### Exercises to complete
1. In the aneurysm study summary, rewrite the paragraph beginning "In the first group, double‐positive EPCs" as a short bulleted list that keeps its main findings.
2. Write the next part of the aneurysm study summary, beginning right after its final conclusion sentence.

Summary
Aims
Endothelial progenitor cells (EPCs) are involved in vascular repair and homeostasis after vascular injuries. In this study, we aimed to explore whether bone marrow (BM)‐derived EPCs contribute to neointima formation and reendothelialization in rabbit elastase‐induced aneurysm after flow diverter treatment.
Methods
Elastase‐induced aneurysms were created in New Zealand male rabbits. Three weeks after model creation, flow diverter was implanted to cover the induced aneurysm neck. Autologous EPCs were isolated from bone marrow, expanded ex vivo, double labeled with Hoechst 33,342 and CFSE(carboxyfluorescein diacetate succinimidyl ester), and transplanted transvenously into the rabbits. The rabbits were assigned into three groups. The first group received autologous transfusion of double‐labeled EPCs from the first day after stent implantation, and the second group received transfusion from the fifteenth day. The autologous transfusion was given at a 3‐day interval and continued for 2 weeks. Fluorescence‐labeled cells were tracked under fluorescence microscope at the aneurysm neck and parent artery in the two groups. The third group was established as control group without EPCs transplantation. Scanning electron microscope was used to investigate the reendothelialization rate between the former two groups and the control group.
Results
In the first group, double‐positive EPCs were found in 3/5 rabbits and mainly located in the subendothelial space and around the stent struts. In the second group, double‐positive EPCs were found in 2/5 rabbits and mainly located on the surface of neointima. More endothelial‐like cells were observed on the neointima of aneurysm neck and stented parent artery in the groups with EPCs transplantation than control group without EPCs transplantation, but the difference on the number of these cells did not reach statistical significance.
Conclusions
BM‐derived EPCs participate in neointima formation and reendothelialization in elastase‐induced aneurysm after flow diverter treatment. The EPCs may differentiate into different cell types according to the stages of neointima formation in vivo.

### Data

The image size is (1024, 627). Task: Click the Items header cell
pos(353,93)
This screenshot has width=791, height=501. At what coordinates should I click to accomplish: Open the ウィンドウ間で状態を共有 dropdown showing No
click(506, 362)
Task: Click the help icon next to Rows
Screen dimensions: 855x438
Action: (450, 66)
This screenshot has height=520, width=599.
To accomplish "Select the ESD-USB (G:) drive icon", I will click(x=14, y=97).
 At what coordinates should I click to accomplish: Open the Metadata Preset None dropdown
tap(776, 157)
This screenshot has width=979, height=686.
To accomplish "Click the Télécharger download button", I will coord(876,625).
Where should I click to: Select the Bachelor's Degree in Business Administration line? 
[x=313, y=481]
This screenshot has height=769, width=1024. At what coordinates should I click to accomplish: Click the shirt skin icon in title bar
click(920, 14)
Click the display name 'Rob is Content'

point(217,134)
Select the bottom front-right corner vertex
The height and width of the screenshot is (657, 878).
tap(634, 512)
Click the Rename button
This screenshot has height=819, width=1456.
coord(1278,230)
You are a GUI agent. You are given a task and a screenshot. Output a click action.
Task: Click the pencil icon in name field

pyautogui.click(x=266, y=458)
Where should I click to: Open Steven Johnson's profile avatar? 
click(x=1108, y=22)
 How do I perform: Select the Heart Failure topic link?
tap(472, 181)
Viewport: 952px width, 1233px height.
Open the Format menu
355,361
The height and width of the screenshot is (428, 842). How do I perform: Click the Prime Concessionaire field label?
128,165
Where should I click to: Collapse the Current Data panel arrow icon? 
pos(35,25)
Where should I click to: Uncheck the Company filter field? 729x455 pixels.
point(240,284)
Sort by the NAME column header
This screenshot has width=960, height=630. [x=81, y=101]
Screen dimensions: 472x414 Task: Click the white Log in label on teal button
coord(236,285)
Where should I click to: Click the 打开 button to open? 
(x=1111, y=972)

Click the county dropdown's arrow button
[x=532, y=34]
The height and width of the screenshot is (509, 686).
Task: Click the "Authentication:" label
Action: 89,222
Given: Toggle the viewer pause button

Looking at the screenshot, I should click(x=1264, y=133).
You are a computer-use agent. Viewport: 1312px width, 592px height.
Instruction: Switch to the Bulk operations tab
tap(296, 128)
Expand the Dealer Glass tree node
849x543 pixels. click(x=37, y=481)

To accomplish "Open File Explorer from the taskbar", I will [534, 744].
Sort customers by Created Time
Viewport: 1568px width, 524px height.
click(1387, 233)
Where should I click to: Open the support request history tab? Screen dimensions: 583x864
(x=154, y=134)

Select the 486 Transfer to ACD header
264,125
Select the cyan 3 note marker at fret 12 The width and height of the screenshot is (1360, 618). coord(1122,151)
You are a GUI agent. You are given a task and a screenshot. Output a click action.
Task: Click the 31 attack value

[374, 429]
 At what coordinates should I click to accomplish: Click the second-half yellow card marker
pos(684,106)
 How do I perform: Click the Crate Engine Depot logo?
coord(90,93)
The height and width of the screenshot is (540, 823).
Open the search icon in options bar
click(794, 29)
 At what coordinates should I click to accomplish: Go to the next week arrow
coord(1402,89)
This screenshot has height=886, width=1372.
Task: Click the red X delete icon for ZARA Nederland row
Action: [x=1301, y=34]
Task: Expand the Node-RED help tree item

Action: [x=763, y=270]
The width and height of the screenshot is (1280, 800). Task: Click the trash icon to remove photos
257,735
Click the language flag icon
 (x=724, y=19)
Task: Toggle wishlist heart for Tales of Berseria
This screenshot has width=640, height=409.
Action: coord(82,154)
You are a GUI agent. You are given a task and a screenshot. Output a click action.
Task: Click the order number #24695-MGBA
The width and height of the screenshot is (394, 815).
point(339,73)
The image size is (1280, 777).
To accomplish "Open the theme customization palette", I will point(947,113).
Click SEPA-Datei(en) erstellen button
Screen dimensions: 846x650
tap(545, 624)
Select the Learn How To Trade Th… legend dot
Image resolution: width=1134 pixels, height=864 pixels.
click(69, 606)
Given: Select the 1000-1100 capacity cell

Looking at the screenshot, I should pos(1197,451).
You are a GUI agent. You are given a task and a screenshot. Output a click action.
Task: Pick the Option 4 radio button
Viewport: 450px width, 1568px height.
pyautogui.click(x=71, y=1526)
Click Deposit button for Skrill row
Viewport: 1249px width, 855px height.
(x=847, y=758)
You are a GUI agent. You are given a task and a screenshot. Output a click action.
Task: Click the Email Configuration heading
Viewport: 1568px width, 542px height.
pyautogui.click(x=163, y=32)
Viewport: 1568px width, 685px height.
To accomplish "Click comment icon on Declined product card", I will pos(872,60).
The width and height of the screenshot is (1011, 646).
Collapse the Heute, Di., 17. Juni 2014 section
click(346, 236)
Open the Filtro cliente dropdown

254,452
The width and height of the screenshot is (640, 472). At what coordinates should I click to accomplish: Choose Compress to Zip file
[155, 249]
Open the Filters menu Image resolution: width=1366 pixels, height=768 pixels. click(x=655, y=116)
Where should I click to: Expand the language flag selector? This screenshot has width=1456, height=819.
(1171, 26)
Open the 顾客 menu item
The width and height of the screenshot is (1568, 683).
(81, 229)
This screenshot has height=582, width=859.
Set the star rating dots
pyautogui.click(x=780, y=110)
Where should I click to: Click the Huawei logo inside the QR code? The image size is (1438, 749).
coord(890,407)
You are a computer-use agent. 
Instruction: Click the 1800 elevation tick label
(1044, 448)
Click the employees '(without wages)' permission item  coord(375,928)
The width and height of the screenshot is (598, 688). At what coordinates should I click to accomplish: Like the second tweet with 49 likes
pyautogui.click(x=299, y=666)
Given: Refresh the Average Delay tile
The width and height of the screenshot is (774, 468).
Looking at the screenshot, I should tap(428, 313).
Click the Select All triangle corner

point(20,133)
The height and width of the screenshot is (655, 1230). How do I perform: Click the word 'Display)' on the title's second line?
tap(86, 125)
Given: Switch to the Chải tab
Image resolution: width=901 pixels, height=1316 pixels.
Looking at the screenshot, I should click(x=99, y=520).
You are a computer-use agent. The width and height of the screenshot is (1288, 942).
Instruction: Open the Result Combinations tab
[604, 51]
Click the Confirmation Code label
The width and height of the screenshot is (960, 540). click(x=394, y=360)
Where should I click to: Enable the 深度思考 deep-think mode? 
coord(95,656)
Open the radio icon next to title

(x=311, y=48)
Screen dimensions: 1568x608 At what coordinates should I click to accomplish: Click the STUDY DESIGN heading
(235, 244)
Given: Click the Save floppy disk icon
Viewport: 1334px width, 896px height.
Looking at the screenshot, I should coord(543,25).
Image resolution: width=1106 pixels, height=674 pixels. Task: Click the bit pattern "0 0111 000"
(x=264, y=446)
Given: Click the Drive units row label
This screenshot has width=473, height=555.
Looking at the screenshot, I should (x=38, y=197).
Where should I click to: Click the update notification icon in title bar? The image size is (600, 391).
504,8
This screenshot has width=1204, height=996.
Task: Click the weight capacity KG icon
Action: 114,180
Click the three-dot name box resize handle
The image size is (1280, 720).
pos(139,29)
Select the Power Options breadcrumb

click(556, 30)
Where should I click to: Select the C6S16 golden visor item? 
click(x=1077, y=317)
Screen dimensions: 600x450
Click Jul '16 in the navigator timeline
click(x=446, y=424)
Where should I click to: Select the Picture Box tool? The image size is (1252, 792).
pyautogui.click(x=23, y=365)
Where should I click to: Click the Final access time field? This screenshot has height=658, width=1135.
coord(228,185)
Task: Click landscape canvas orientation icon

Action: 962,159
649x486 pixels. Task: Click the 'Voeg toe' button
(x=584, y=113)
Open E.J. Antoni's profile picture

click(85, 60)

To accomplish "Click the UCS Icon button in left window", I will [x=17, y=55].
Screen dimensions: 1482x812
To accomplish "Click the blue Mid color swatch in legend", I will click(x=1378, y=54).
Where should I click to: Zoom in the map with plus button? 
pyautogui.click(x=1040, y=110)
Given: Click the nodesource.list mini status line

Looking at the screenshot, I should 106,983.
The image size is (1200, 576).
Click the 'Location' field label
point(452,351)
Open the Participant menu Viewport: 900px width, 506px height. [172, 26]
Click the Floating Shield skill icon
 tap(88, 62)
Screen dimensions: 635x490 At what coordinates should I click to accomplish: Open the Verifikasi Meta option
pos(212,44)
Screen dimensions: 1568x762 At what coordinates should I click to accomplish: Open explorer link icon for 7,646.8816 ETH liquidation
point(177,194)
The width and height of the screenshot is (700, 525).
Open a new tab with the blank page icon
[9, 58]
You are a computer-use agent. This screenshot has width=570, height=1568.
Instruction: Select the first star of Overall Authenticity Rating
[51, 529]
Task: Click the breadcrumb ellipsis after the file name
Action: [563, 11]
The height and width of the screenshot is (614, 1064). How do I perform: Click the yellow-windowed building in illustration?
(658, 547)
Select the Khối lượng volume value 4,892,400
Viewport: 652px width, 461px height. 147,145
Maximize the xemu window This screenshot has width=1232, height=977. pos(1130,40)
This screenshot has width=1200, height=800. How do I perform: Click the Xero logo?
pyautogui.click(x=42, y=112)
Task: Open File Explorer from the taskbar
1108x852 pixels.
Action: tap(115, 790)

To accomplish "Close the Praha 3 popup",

### Answer list
1.
- First group: double‐positive EPCs found in 3 of 5 rabbits, mainly in the subendothelial space and around the stent struts.
- Second group: double‐positive EPCs found in 2 of 5 rabbits, mainly on the surface of the neointima.
- Both EPC groups showed more endothelial‐like cells than the control group on the neointima of the aneurysm neck and stented parent artery.
- The difference in the number of these cells was not statistically significant.

2.
Keywords: Aneurysm, Endothelial progenitor cells, Flow diverter, Neointima
Introduction
Approximately 85% of patients with subarachnoid hemorrhage had ruptured intracranial aneurysms 1. In the past decades, surgical clipping was widely used as a traditional therapy for intracranial aneurysms. With the advancement of interventional technology, endovascular treatment has been widely accepted for its lower mortality and morbidity after surgical clipping of ruptured aneurysms 2. However, endovascular treatment faces a higher risk of recurrent bleeding than surgical clipping 3. Recently, flow diverter (FD) has been applied to treat intracranial aneurysms 4. The device can reconstruct the parent vessel lumen, provide a scaffold for neointima formation over the aneurysm neck, and eliminate the aneurysm from the systemic circulation. During the healing process, neointima formation is critical to avoid recurrence. Unfortunately, little is known about the mechanism of neointima formation at the aneurysm neck.
In 1997, Asahara et al. 5 found that CD34+ hematopoietic progenitor cells differentiated to endothelial cells (ECs) in vitro and may contribute to neoangiogenesis in vivo. The cells expressing CD34 and Flk‐1 are named as endothelial progenitor cells (EPCs). Since then, increasing data showed that EPCs were involved in vascular repair and homostasis 6, 7. Previously, we found that bone marrow‐derived EPCs were involved in aneurysm repair in rabbits after in situ or intravenous injection 8. However, it still remains unknown whether bone marrow (BM)‐derived EPCs contribute to neointima formation and reendothelialization in rabbit elastase‐induced aneurysm after FD treatment. In this study, we aimed to evaluate the role of EPCs in rabbit elastase‐induced aneurysm after FD treatment.
Materials and Methods
Animals and Study Design
New Zealand male rabbits (weight: 2.2–2.6 kg) were purchased from the Laboratory Animal Center of Shanghai Second Military Medical University. Animals were given food and water ad libitum, and all animal experiments were undertaken in accordance with the principles and guidelines of the Chinese Convention on Use of Laboratory Animals.
Sixteen New Zealand male rabbits were divided into three groups (first group, 5; second group, 5; control group, 6). Saccular aneurysms were induced with porcine pancreatic elastase. At 4 weeks after aneurysm establishment, FD was implanted. To investigate whether BM‐derived EPCs contribute to aneurysm repair after FD treatment, fluorescence‐labeled BM‐EPCs were autologously transfused into the model after FD treatment and were tracked under fluorescence microscope. To investigate the distribution of transfused cells in the neointima at different stages, the first group received transfusion of the labeled EPCs on day 1 after stent implantation, and the second group received transfusion of the labeled EPCs on day 15 after stent implantation. Control group without autologous EPCs transfusion was established to investigate whether transfused EPCs accelerate the reendothelialization in rabbit saccular aneurysm 2 weeks and 4 weeks after FD treatment.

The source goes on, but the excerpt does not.